#### Request
Convert every line of the entries below into a Markdown table with the columns Row and Entry line, numbering the rows in order and skipping blank lines. Omit the pictures from the table.

#### Exercise inputs
===

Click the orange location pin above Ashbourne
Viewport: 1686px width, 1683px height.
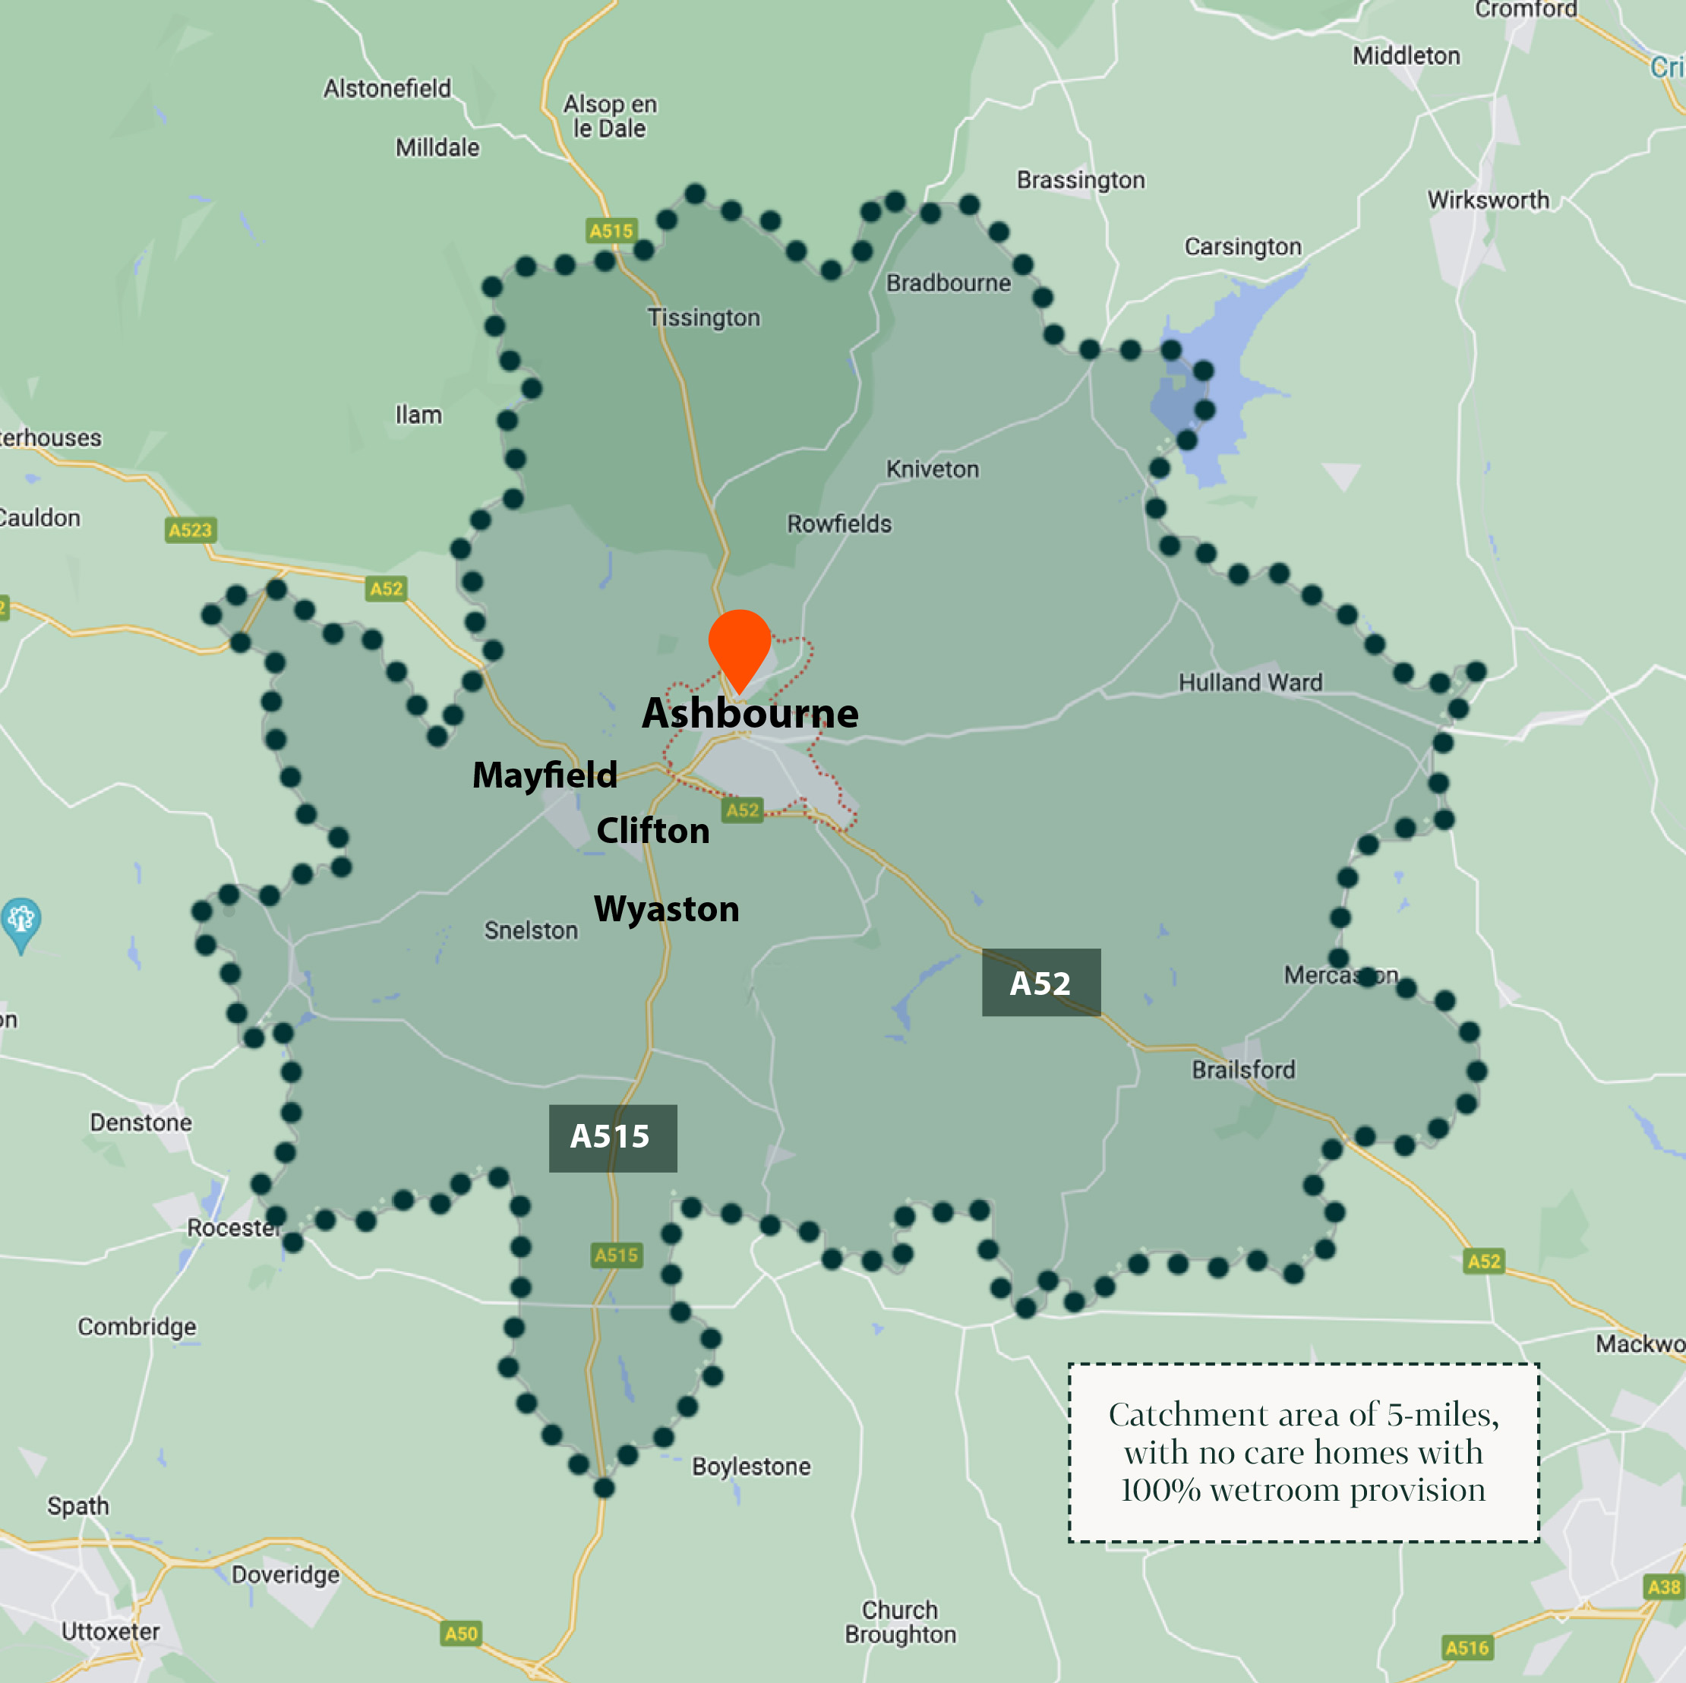[739, 646]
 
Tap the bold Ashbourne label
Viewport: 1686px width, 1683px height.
[750, 714]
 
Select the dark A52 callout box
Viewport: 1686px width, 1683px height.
[1040, 983]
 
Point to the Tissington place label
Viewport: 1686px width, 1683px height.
[703, 317]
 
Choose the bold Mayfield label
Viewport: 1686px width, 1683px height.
[545, 775]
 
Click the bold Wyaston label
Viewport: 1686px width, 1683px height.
[666, 909]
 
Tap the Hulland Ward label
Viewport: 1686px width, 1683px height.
[1249, 682]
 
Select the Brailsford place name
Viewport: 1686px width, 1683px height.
[1242, 1069]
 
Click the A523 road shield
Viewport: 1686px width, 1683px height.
[190, 529]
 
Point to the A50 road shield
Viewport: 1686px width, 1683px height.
[461, 1634]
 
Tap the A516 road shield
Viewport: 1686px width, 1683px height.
[1467, 1647]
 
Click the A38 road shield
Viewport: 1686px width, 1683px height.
[1663, 1586]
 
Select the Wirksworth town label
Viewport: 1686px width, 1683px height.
[1488, 200]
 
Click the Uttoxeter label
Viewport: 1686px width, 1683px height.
[110, 1631]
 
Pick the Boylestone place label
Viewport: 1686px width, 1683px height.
[750, 1466]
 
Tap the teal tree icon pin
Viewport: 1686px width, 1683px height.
[21, 920]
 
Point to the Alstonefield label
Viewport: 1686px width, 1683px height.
[387, 88]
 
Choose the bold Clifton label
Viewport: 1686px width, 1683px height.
[653, 831]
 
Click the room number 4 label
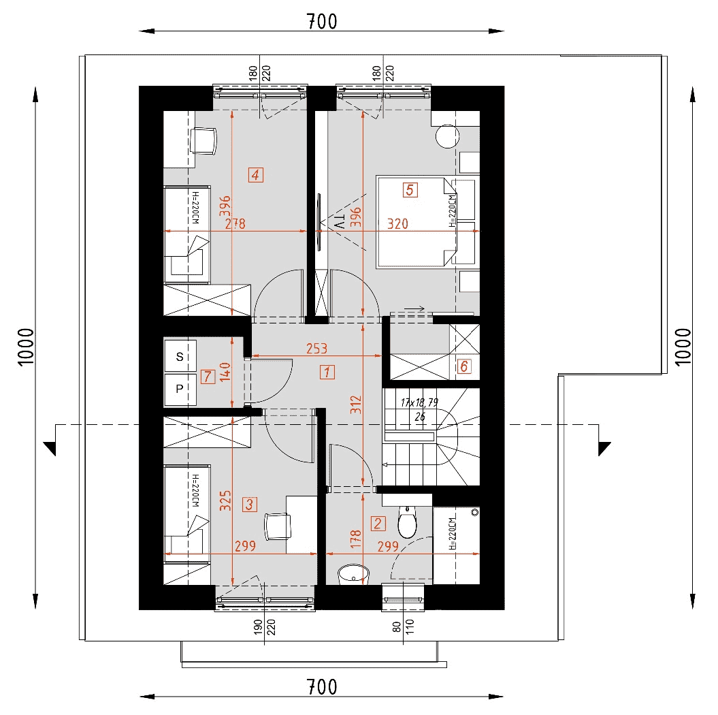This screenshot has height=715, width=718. (255, 174)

===

#### Exercise output
| Row | Entry line |
|---|---|
| 1 | Click the orange location pin above Ashbourne |
| 2 | Viewport: 1686px width, 1683px height. |
| 3 | [739, 646] |
| 4 | Tap the bold Ashbourne label |
| 5 | Viewport: 1686px width, 1683px height. |
| 6 | [750, 714] |
| 7 | Select the dark A52 callout box |
| 8 | Viewport: 1686px width, 1683px height. |
| 9 | [1040, 983] |
| 10 | Point to the Tissington place label |
| 11 | Viewport: 1686px width, 1683px height. |
| 12 | [703, 317] |
| 13 | Choose the bold Mayfield label |
| 14 | Viewport: 1686px width, 1683px height. |
| 15 | [545, 775] |
| 16 | Click the bold Wyaston label |
| 17 | Viewport: 1686px width, 1683px height. |
| 18 | [666, 909] |
| 19 | Tap the Hulland Ward label |
| 20 | Viewport: 1686px width, 1683px height. |
| 21 | [1249, 682] |
| 22 | Select the Brailsford place name |
| 23 | Viewport: 1686px width, 1683px height. |
| 24 | [1242, 1069] |
| 25 | Click the A523 road shield |
| 26 | Viewport: 1686px width, 1683px height. |
| 27 | [190, 529] |
| 28 | Point to the A50 road shield |
| 29 | Viewport: 1686px width, 1683px height. |
| 30 | [461, 1634] |
| 31 | Tap the A516 road shield |
| 32 | Viewport: 1686px width, 1683px height. |
| 33 | [1467, 1647] |
| 34 | Click the A38 road shield |
| 35 | Viewport: 1686px width, 1683px height. |
| 36 | [1663, 1586] |
| 37 | Select the Wirksworth town label |
| 38 | Viewport: 1686px width, 1683px height. |
| 39 | [1488, 200] |
| 40 | Click the Uttoxeter label |
| 41 | Viewport: 1686px width, 1683px height. |
| 42 | [110, 1631] |
| 43 | Pick the Boylestone place label |
| 44 | Viewport: 1686px width, 1683px height. |
| 45 | [750, 1466] |
| 46 | Tap the teal tree icon pin |
| 47 | Viewport: 1686px width, 1683px height. |
| 48 | [21, 920] |
| 49 | Point to the Alstonefield label |
| 50 | Viewport: 1686px width, 1683px height. |
| 51 | [387, 88] |
| 52 | Choose the bold Clifton label |
| 53 | Viewport: 1686px width, 1683px height. |
| 54 | [653, 831] |
| 55 | Click the room number 4 label |
| 56 | This screenshot has height=715, width=718. (255, 174) |